Durante 40 anos percorri de casa a um hospital no Bairro de Tejipió, no Recife, onde trabalhei como médico-clínico. Conhecido por Sancho, tinha sido inaugurado depois da Segunda Guerra para ser um dispensário de tuberculose, acreditando-se que a doença seria erradicada. Era a Montanha mágica de Thomas Mann, ficava num terreno alto, arborizado, com bom clima, condições que se imaginava propícias à cura. Alguns pacientes ficavam internados por anos, outros nunca recebiam alta. Em 1978, quando me admitiram, um quarto dos 1.200 leitos iniciais destinavam-se à psiquiatria. O ambiente era lúgubre, à noite andava-se com terror pelos corredores sombrios dos mais de três hectares de construção. Escutavam-se gemidos, tosses, as queixas dos tuberculosos e os gritos dos loucos.

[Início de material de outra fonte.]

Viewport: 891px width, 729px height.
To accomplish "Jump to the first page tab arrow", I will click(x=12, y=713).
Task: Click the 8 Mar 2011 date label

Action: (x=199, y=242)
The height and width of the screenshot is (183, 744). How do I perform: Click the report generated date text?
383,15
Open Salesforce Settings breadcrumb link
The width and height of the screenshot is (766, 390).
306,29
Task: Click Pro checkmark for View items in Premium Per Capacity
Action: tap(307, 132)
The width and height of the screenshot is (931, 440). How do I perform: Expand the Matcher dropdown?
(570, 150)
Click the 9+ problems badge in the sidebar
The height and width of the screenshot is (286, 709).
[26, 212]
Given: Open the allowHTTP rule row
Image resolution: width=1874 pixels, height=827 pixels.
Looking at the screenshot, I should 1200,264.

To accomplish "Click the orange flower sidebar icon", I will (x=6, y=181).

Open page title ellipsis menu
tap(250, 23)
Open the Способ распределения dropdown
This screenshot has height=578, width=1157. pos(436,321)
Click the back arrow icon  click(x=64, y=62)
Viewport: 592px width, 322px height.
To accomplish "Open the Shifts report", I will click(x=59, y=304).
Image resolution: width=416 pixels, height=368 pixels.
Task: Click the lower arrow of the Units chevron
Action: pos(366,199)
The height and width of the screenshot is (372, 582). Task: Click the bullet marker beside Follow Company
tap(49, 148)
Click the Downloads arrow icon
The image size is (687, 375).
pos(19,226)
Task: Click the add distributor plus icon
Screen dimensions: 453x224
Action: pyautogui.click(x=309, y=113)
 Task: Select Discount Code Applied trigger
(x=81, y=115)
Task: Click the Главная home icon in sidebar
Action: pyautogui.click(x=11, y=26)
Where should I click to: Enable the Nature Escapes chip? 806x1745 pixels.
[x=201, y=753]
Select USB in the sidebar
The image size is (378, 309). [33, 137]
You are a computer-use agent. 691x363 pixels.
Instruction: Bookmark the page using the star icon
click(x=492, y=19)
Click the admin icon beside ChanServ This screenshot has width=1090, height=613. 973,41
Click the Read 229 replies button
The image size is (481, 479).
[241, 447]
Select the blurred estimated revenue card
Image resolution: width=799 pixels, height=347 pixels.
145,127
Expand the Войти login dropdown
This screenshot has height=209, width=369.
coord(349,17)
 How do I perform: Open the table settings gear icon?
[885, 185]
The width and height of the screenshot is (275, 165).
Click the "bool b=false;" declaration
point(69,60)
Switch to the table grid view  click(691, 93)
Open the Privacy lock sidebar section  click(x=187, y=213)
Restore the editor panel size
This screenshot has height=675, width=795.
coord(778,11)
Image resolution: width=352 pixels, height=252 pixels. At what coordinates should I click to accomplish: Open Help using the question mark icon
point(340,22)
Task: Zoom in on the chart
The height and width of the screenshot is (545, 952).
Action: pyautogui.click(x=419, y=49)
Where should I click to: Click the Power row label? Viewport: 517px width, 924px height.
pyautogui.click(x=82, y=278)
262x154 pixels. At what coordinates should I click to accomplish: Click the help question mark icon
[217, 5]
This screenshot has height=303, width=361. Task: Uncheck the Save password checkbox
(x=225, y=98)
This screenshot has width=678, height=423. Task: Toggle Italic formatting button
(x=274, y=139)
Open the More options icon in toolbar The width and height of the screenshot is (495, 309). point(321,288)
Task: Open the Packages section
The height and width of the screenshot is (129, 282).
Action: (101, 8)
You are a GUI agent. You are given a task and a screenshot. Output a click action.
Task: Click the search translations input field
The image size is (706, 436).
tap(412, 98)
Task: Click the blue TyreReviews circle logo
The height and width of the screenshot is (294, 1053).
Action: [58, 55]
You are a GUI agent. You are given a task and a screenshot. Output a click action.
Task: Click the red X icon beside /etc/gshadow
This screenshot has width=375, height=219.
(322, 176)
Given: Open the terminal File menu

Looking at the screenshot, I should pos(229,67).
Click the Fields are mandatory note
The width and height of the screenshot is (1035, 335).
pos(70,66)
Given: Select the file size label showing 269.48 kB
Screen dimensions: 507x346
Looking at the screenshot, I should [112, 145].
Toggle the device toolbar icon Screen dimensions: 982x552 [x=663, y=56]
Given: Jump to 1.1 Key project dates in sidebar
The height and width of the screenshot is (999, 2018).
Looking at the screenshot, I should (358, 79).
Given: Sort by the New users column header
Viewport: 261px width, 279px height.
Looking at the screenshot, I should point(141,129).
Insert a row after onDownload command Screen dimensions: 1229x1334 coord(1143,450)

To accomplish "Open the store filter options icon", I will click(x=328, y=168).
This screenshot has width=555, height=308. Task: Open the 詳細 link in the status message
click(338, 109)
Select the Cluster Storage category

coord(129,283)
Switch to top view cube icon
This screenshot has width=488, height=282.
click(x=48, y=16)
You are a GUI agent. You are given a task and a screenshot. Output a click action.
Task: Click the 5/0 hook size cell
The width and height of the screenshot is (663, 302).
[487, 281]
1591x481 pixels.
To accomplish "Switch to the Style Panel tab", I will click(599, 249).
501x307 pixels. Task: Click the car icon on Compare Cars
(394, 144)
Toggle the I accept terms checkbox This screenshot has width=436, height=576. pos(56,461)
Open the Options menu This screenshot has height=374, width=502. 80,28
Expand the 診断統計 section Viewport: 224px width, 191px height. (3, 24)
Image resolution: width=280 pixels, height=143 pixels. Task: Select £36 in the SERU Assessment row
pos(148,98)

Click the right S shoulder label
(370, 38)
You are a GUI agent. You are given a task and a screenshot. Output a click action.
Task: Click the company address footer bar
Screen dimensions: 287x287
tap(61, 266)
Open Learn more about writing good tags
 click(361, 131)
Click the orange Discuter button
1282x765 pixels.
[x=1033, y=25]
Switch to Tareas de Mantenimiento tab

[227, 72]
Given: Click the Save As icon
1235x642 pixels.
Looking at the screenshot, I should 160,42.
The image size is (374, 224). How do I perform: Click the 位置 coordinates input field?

Sempre me perguntei se já alcançara em quilômetros a mesma medida em verstas percorrida por um dos meus escritores prediletos, o russo Anton Tchekhov, na viagem à ilha de Sacalina.
A modéstia e a recusa a qualquer louvor ao nome não impediram que a façanha dessa viagem de um ano, para avaliar as condições de vida e saúde de prisioneiros e seus familiares acometidos pelo cólera, fosse exaltada. Com apenas 30 anos, o médico, contista e dramaturgo já era portador de tuberculose, o que tornou o seu percurso mais penoso. Mas Tchekhov dava um valor incomum ao trabalho, condenava toda existência de parasita e sentia desprezo pela vida baseada na escravidão. Sempre se fazia a pergunta “o que devo fazer?”, não se sentia bem com a fama, temia estar divertindo um mundo perdido, não conseguindo nomear o sentido do seu trabalho como artista. No entanto, trabalhava até se exaurir. Morreu com apenas 44 anos, deixando mais de 500 contos, peças de teatro curtas e quatro dramas longos, continuamente encenados.
São comuns os personagens médicos, profissão em que se sentia mais seguro, referindo-se à medicina como a esposa legítima e à literatura como amante, não gostando de dedicar-se mais a esta. Tinha dúvidas em relação à arte, sobretudo à literatura, precisando de atividades complementares, recusando-se a dedicar-se apenas à escrita, pois nela faltava-lhe um sentido social, masculino e prático.
No conto “Um caso clínico”, que leio e releio sempre, o médico Korolióv desloca-se de Moscou para visitar uma jovem paciente acometida de palpitações e ansiedade. Filha única, mora com a mãe e uma governanta numa casa em meio a galpões de fábricas, herdados do pai. A pedido da viúva aflita, o médico aceita pernoitar na casa decorada com objetos caros e de mau gosto, onde a governanta é a única pessoa que usufrui a riqueza adquirida pela exploração de centenas de trabalhadores miseráveis. Korolióv sente compaixão pela mãe e pela filha infelizes, que não conseguem dormir, nem se alimentar.
“Aqui há um mal-entendido, pensava. Mil e quinhentos e dois operários trabalham sem descanso, num ambiente insalubre, fabricando chita ordinária, vivem famintos e só de vez em quando despertam desse pesadelo, no botequim. Uma centena de pessoas vigiam o trabalho que os demais realizam, e toda vida dessa gente passa em registro de multas, em discussões, injustiças, e somente dois ou três dos chamados patrões aproveitam as vantagens de tudo aqui, embora absolutamente não trabalhem e desprezem a chita inferior.”
O conto, uma obra-prima, é da década de 1890, bem antes da revolução russa deflagrada em 1917. Um crítico escreveu que o texto provocava uma impressão penosa e censurou Tchekhov por ter traído a “arte pura”, acusando-o ainda de insinceridade e falta de independência.